The key to the rope trick boils down to the level of experience of the mechanic. The Forum is comprised of all mechanical abilities and this is not a tip for the inexperienced as one can easily damage an engine if not done properly and the piston is not "locked" in the correct position to minimize stress.

That said, I've perfomed the rope trick on a couple of m/c engines with success, but I pulled the radiator and used a strap wrench on my Holbay engine.
 

RootesRacer

Donation Time
If you do the rope trick right it will work everytime.First of all the piston has to be down or you can not even feed the line into the combustion chamber. Feed as much line as you can and then turn the motor with the crank bolt.The line will stop the piston.Now tighten your bolt,back up the engine and you are done.Simple one man job.Surely someone else who has turned a wrench has done this.I did not invent this method.It was taught to me somewhere done the line. I knew I would hear from the best of the best.I'm not telling anyone what to do.I'm just telling everyone I did it and it worked everytime.
I'm waiting for some reponse on the grease gun trick for freeing up frozen engines....I choose grease over gunpower.
With the grease trick the piston should be UP.That's all the geometry you need to Know.
Comments?.......
Respectfully yours,
Al Mason

Al,

You are not getting it.


The force on the rod is related to the vertical vector, which is dependant on the crank angle of the rod when the piston locks.

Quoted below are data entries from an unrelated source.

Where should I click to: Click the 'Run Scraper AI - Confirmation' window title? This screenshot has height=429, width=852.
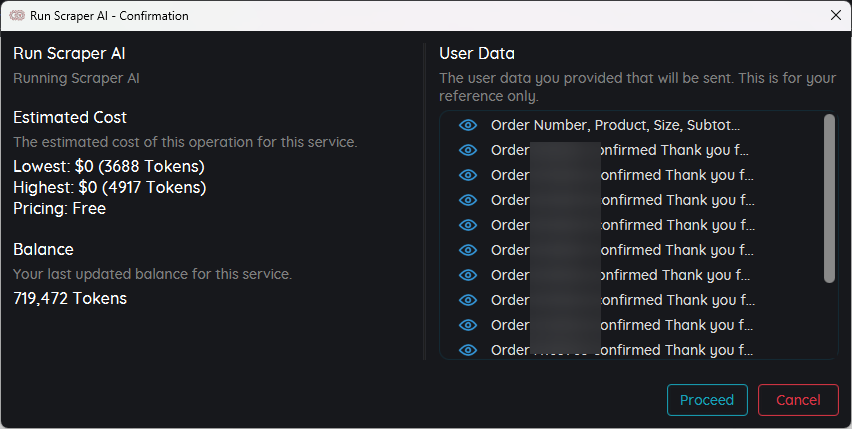pos(111,16)
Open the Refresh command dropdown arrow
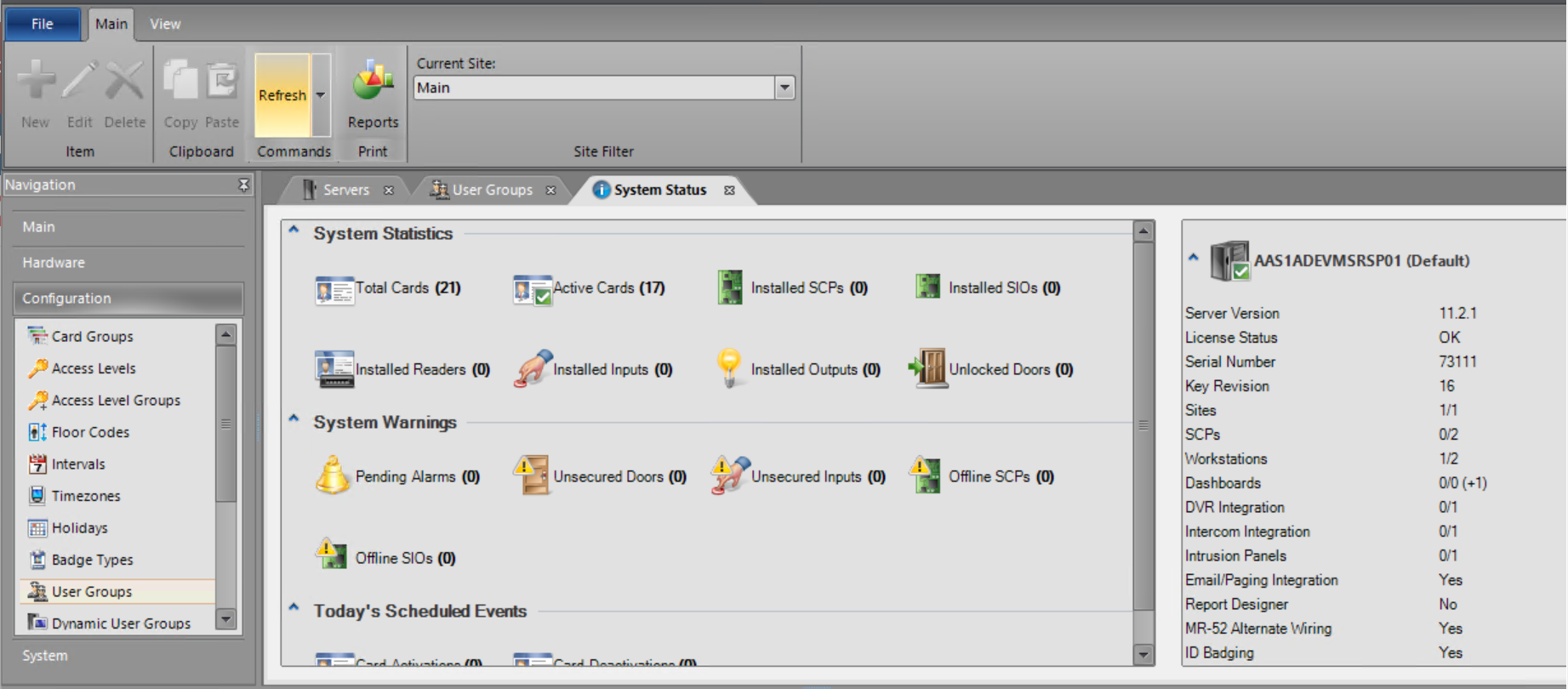1568x689 pixels. [x=321, y=95]
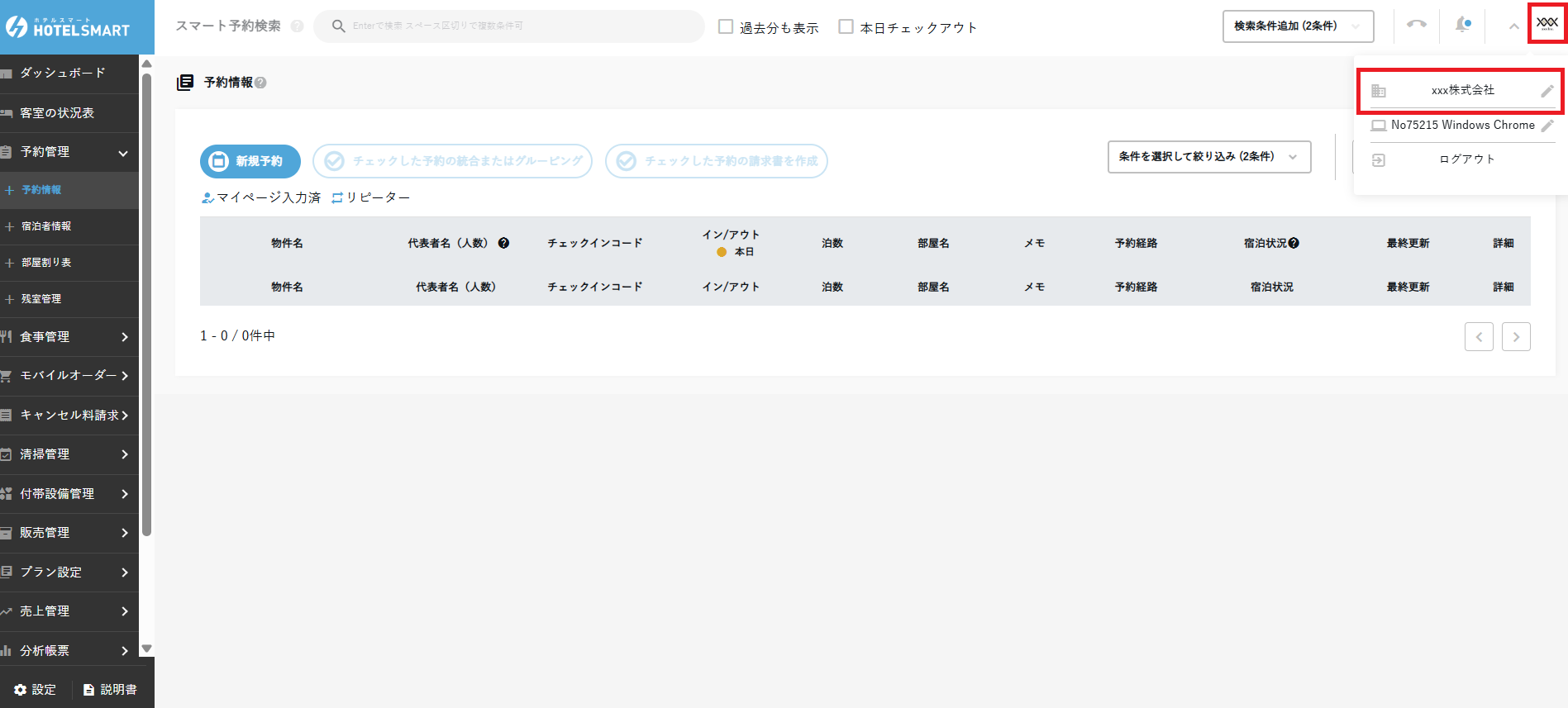Image resolution: width=1568 pixels, height=708 pixels.
Task: Enable 過去分も表示 checkbox
Action: pos(726,26)
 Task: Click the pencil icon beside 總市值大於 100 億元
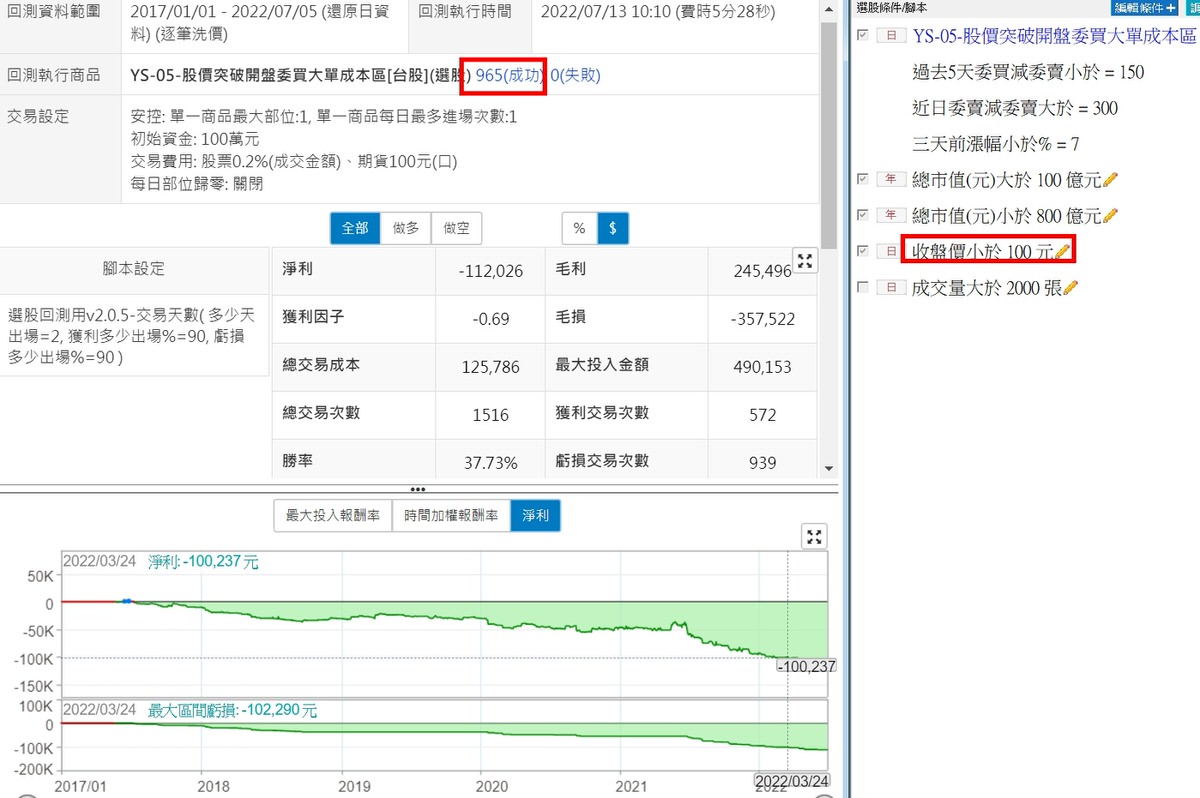pyautogui.click(x=1110, y=180)
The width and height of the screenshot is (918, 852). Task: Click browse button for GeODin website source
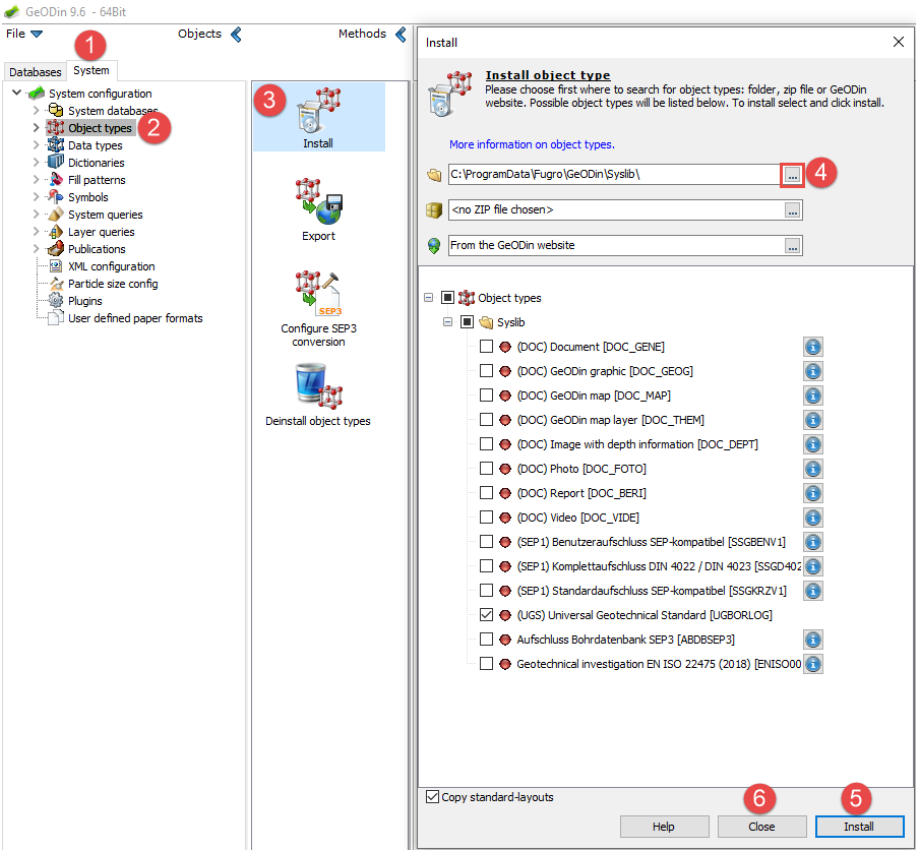[792, 245]
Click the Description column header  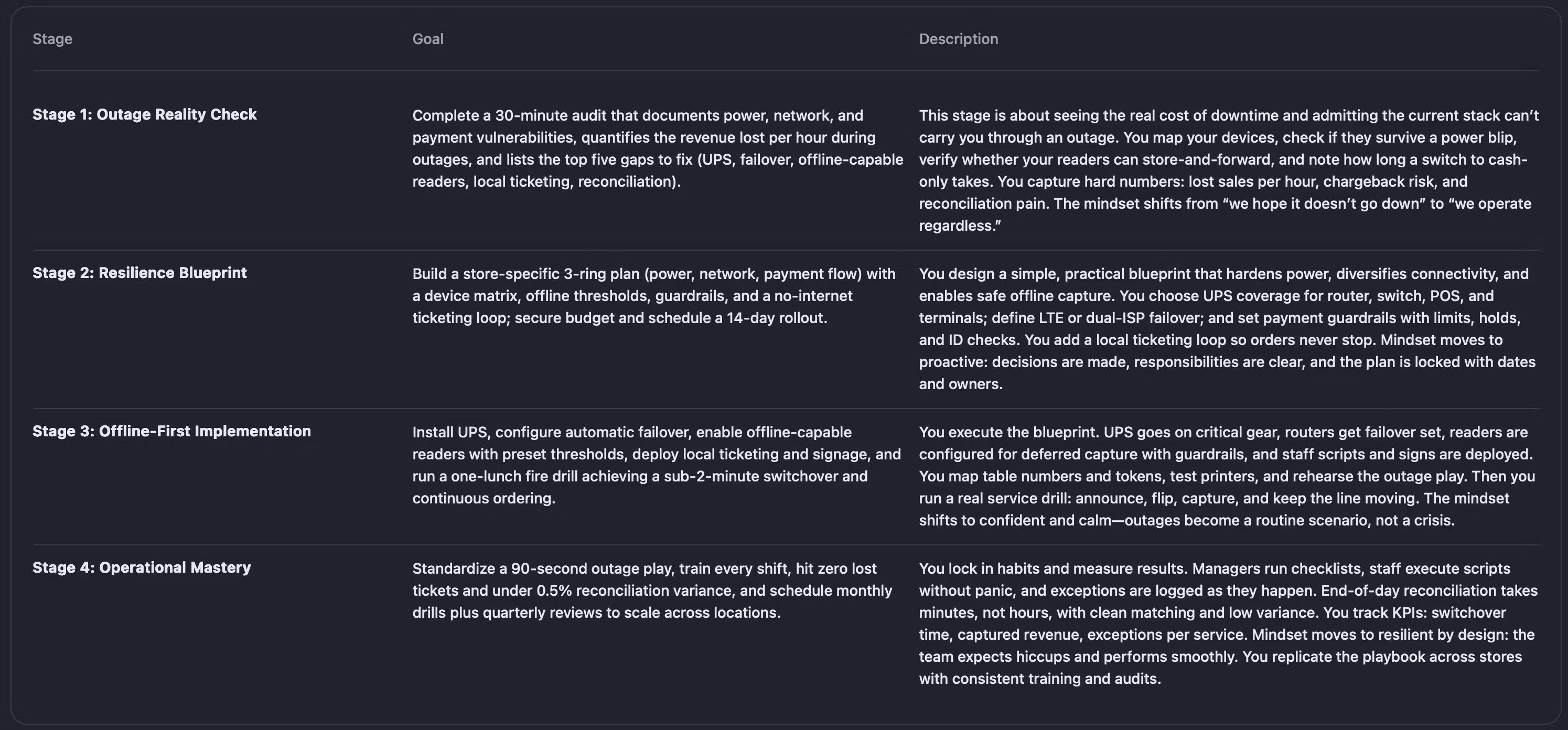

Even with the crank throws at 90 degrees, your 100 lb/ft of torque is greater at the piston since the rods are NOT infinitely long. As the rod to piston angle (theta) approaches zero degrees, the force approaches infinity (tangent of theta).
 
D

Dr.NO 007

Master Mechanic

The simplicity, the logic, the beauty of it all !! After listening to Rick Barter & Rich Vose I feel ready to nominate Al Mason as "Master Mechanic of the month". Each month another experienced Alpine mech. or maybe Al again can teach, share something "top-gun" for all of us beginners / apprentices on the forum and win the award "Master Mechanic".

As for the frozen engine trick (the piston should be UP) - if the engine is frozen it will not turn, so I guess by powers of deduction you would have to check / feel in each of the four cylinders for the piston near the top and select that one and put the spark plugs back into the other three ? I tried the gun powder method and over loaded the cylinder "combustion" chamber !!
Everything loosened up - BAMM all over -- new poster "Series II parts car available":D:D:D just kidding!